"Black Sam" Hurley was impatiently awaiting the explosion which should tear a gap in the Kenilworth's side and allow his greedy wreckers to begin operations. Ten, fifteen, twenty minutes passed, and there was a great hubbub on board the Bahama schooners tossing at a safe distance from the steamer. At the end of half an hour "Black Sam" ordered a boat away and the crew crowded in pell-mell. They boarded the lee side of the Kenilworth with the agility of monkeys and their bare feet slapped the deck as they ran to the hatch.

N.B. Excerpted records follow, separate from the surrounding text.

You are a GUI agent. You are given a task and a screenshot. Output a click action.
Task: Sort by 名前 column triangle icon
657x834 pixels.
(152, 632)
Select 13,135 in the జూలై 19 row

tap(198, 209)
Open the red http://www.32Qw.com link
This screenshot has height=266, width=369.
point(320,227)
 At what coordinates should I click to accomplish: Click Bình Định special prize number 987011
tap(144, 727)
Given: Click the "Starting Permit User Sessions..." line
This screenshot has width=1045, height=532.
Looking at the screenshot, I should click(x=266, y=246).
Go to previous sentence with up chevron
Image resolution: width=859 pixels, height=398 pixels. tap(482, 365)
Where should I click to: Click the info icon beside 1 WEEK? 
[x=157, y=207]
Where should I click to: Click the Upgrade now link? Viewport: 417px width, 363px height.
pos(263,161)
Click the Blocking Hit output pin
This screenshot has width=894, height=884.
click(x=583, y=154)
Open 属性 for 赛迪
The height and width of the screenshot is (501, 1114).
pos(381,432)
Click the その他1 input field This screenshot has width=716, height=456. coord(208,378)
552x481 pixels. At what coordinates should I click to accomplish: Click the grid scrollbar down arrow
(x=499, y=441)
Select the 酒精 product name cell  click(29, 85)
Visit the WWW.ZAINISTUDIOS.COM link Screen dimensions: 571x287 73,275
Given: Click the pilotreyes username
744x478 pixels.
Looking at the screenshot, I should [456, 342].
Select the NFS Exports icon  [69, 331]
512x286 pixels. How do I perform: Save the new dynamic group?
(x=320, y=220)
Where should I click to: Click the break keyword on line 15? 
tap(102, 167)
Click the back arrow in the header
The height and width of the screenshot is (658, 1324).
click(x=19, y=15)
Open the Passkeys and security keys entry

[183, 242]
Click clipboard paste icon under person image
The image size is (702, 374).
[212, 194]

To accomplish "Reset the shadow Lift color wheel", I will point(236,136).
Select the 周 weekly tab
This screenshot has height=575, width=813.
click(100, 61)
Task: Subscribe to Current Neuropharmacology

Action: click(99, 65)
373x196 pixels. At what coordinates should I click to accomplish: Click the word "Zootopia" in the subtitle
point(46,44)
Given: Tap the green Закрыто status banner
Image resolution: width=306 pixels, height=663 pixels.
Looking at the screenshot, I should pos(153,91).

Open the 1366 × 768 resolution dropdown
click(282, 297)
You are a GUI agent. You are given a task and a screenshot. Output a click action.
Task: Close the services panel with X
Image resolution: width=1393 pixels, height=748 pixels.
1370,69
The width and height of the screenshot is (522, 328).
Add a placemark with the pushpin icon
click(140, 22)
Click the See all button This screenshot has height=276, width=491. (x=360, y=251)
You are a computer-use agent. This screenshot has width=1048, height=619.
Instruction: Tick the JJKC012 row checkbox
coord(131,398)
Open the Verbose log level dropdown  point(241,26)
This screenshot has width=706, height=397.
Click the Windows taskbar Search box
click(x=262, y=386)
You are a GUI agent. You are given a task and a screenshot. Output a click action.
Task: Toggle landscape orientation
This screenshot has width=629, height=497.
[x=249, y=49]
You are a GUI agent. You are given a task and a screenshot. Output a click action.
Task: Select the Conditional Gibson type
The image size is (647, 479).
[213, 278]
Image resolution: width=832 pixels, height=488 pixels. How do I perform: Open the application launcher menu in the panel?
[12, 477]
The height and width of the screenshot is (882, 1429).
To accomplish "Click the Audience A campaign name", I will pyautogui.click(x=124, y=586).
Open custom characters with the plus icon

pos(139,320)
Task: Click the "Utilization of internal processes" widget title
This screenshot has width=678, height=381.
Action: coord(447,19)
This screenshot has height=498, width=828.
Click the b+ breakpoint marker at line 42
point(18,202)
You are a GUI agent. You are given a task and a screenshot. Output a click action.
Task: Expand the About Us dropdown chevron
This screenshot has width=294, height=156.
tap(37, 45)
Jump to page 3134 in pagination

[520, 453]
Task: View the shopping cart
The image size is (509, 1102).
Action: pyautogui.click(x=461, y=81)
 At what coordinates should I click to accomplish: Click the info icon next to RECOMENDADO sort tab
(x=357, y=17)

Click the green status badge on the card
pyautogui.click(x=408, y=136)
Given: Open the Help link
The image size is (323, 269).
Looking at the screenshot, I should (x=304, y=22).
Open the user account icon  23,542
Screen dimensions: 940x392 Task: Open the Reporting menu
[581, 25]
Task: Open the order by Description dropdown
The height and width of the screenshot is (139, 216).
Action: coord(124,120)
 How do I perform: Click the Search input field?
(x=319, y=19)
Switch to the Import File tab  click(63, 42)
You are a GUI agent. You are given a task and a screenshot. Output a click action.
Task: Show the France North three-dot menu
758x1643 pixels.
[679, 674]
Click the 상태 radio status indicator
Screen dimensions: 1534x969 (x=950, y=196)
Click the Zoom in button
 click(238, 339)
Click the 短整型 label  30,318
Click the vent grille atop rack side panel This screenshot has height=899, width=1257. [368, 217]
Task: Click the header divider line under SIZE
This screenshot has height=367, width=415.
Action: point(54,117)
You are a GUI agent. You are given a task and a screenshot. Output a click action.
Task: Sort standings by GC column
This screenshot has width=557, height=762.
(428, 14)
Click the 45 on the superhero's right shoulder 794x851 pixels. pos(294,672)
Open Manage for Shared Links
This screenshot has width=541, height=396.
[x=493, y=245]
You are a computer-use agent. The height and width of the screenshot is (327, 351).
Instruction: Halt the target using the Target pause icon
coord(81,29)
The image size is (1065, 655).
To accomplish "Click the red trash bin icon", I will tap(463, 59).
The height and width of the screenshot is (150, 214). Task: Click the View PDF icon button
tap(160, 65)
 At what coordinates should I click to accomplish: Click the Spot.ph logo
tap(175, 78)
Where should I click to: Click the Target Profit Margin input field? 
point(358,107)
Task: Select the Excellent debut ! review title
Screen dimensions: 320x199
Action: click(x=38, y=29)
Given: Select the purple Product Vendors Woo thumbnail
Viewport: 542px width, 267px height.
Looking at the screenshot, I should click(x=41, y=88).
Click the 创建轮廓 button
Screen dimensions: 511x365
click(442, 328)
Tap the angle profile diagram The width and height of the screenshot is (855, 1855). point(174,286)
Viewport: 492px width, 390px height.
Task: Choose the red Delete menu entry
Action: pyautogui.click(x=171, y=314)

Dan heard them and realized that he must try to find a resting-place where they would not discover him upon their return from below. He might perhaps be unseen if he took refuge on the bridge which the wreckers were not likely to ransack until later. He managed to drag his aching, weary body forward and laid down on the mattress behind the canvas weather screen. After a few minutes he heard the wreckers come boiling out of the hold with cries of amazement, anger, and fear. They had expected to find a faulty fuse, but fuse, powder, and all had vanished. Some of them swore the ship was haunted and refused to have anything to do with fetching another sack of powder. Their leader bellowed and threatened, but he could not quell the riot. At last he yelled that he would lay the second charge himself and stay aboard if he blew up with it. Scoffing at the idea of ghostly interference, he ordered his men to search the ship.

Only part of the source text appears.